SAMARINDA,ikagawanews.id — Menjelang perayaan Idulfitri 1447 Hijriah/2026 Masehi, jajaran Forkopimda dan instansi lintas sektoral mengikuti Rapat Koordinasi (Rakor) Linsek secara virtual dari Aula Rupatama Polresta Samarinda, Senin (2/3/2026) pukul 10.00 Wita.
Kegiatan yang dipimpin secara nasional oleh Listyo Sigit Prabowo (Jenderal Polisi Drs. Listyo Sigit Prabowo, M.Si.) ini menegaskan komitmen negara dalam menjamin perayaan Lebaran berjalan aman, lancar, dan kondusif. Rakor di Samarinda turut dihadiri Wakapolda Kaltim, Wakil Wali Kota Samarinda, Kapolresta Samarinda, unsur TNI, kementerian/lembaga, serta puluhan peserta dari berbagai instansi terkait.
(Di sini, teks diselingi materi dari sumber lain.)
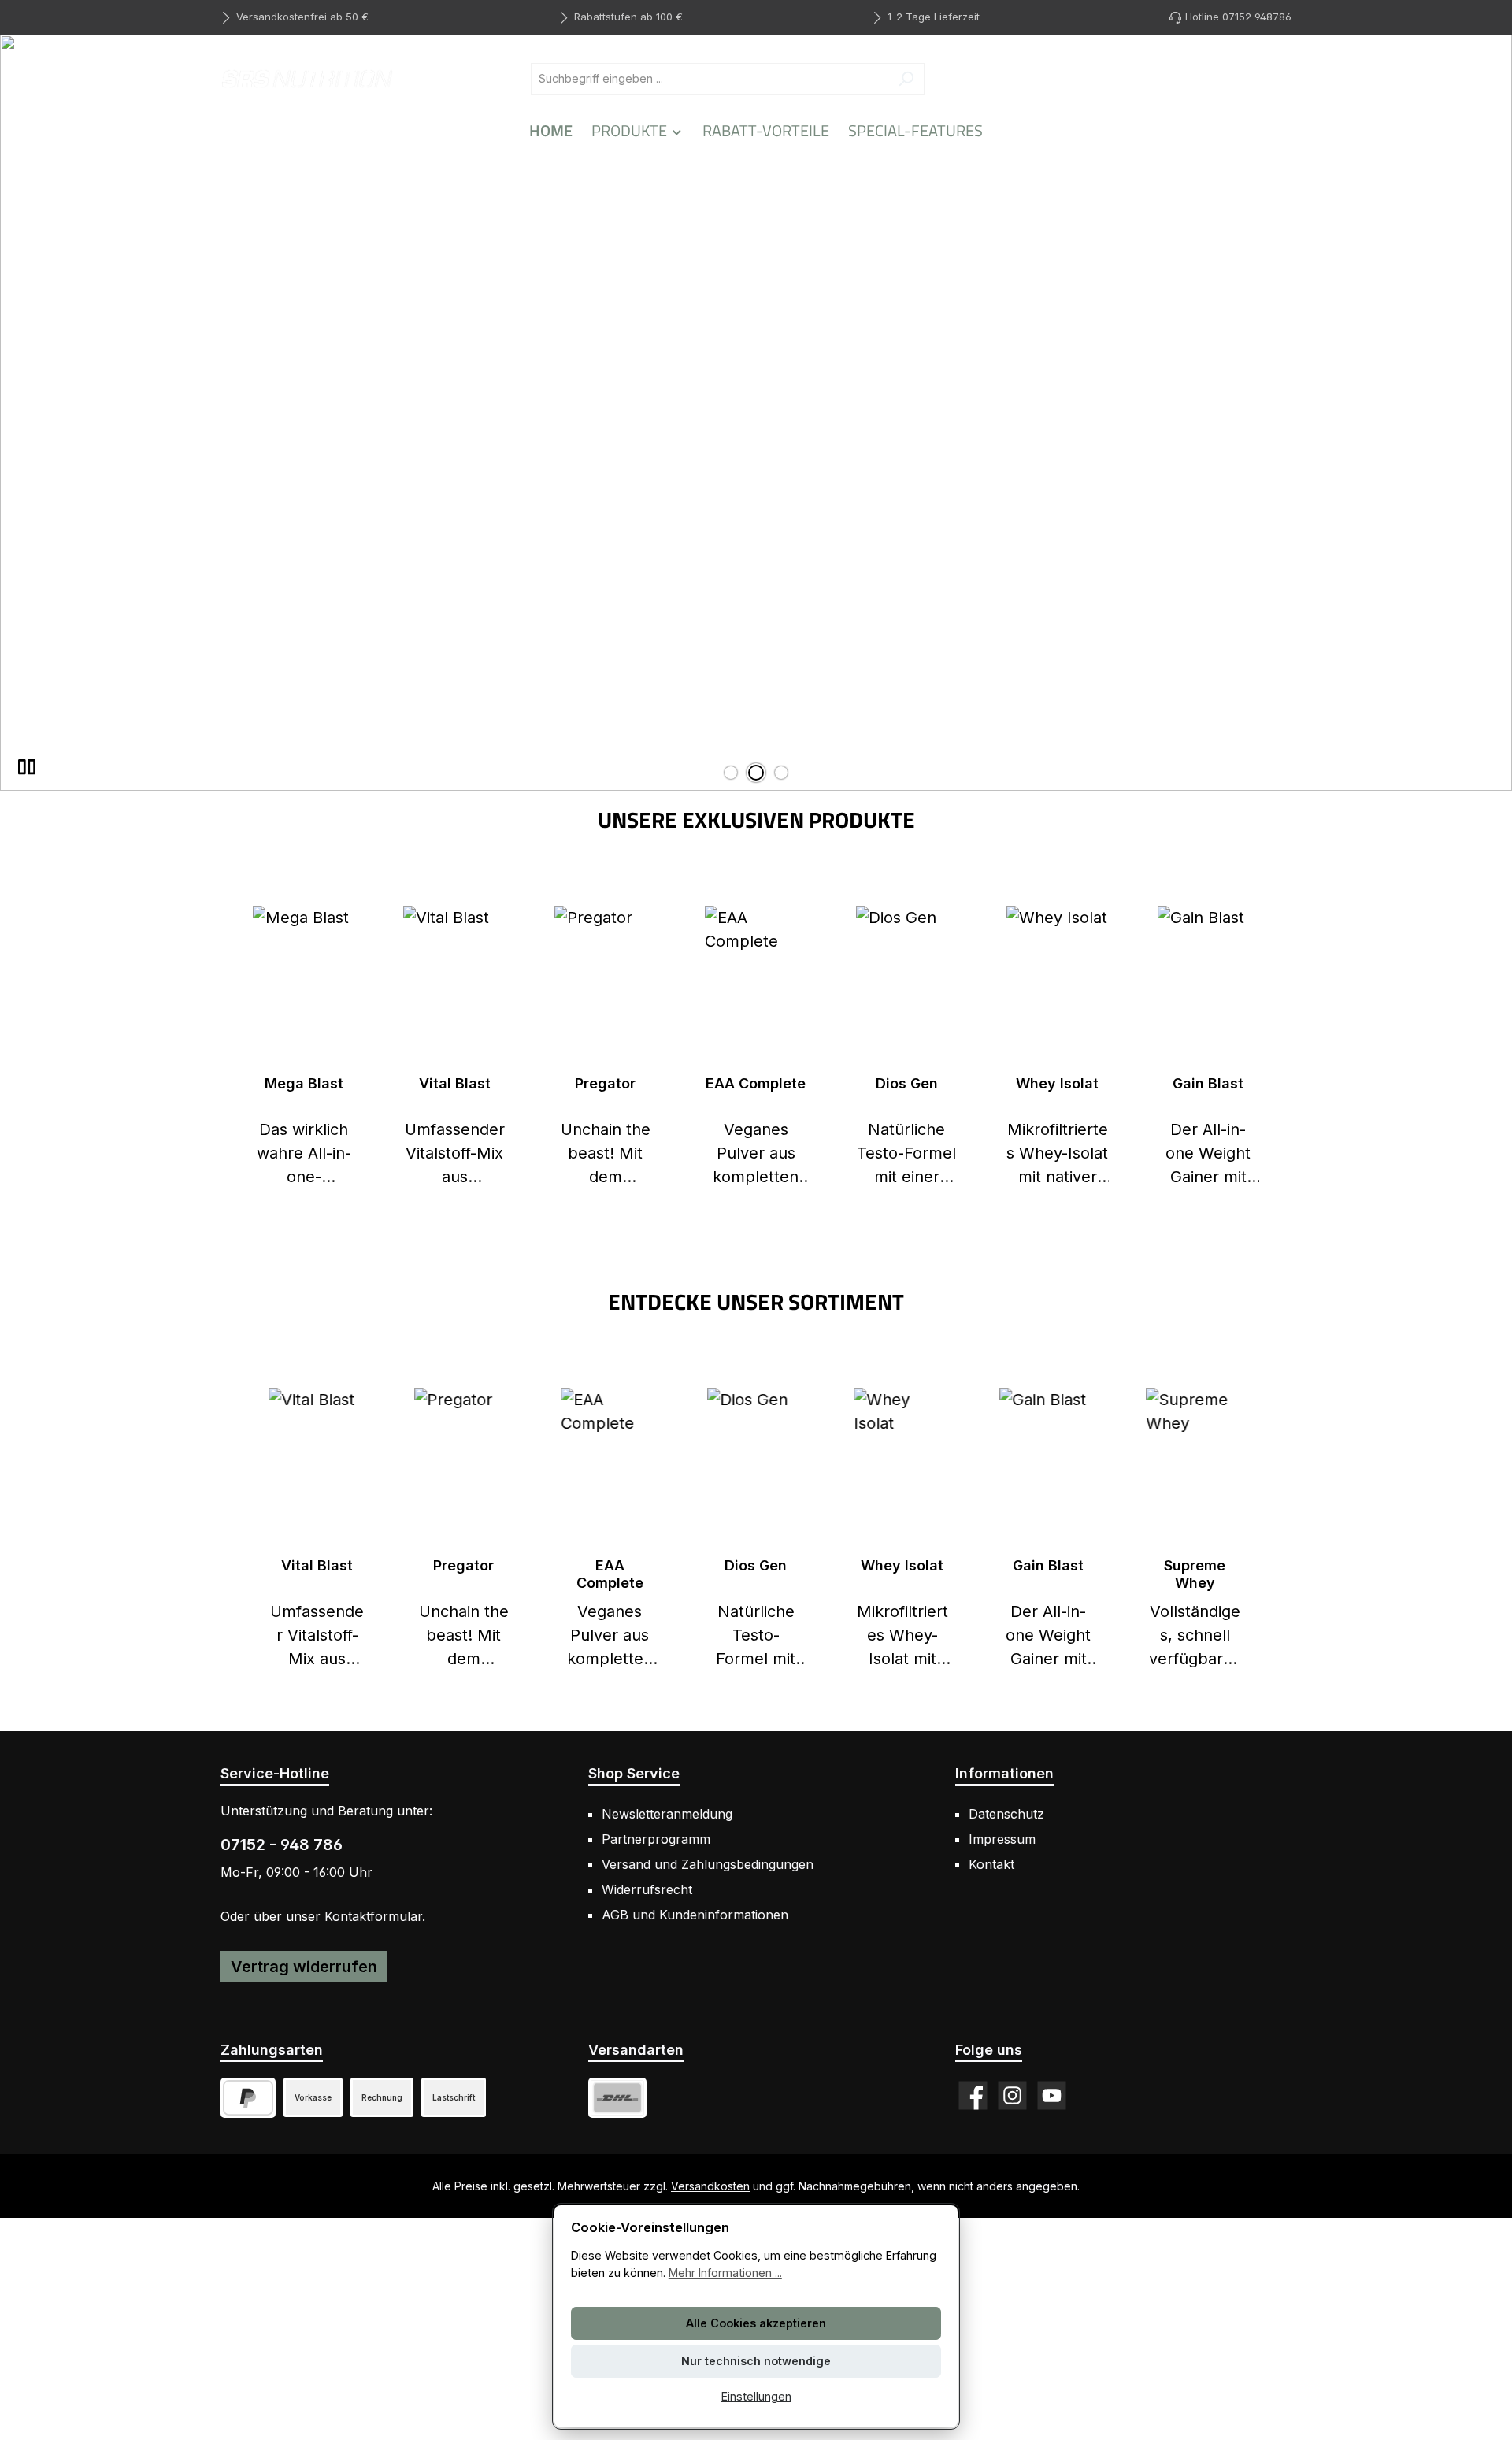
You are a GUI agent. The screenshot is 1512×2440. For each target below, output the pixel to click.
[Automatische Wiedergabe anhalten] (27, 767)
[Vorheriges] (248, 1530)
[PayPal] (248, 2098)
Kapolri menekankan pentingnya penguatan komunikasi publik, pengamanan objek vital, serta antisipasi lonjakan arus mudik dan potensi gangguan kamtibmas. Seluruh jajaran diminta tidak meremehkan dinamika lapangan dan tetap mengedepankan pelayanan yang profesional serta humanis.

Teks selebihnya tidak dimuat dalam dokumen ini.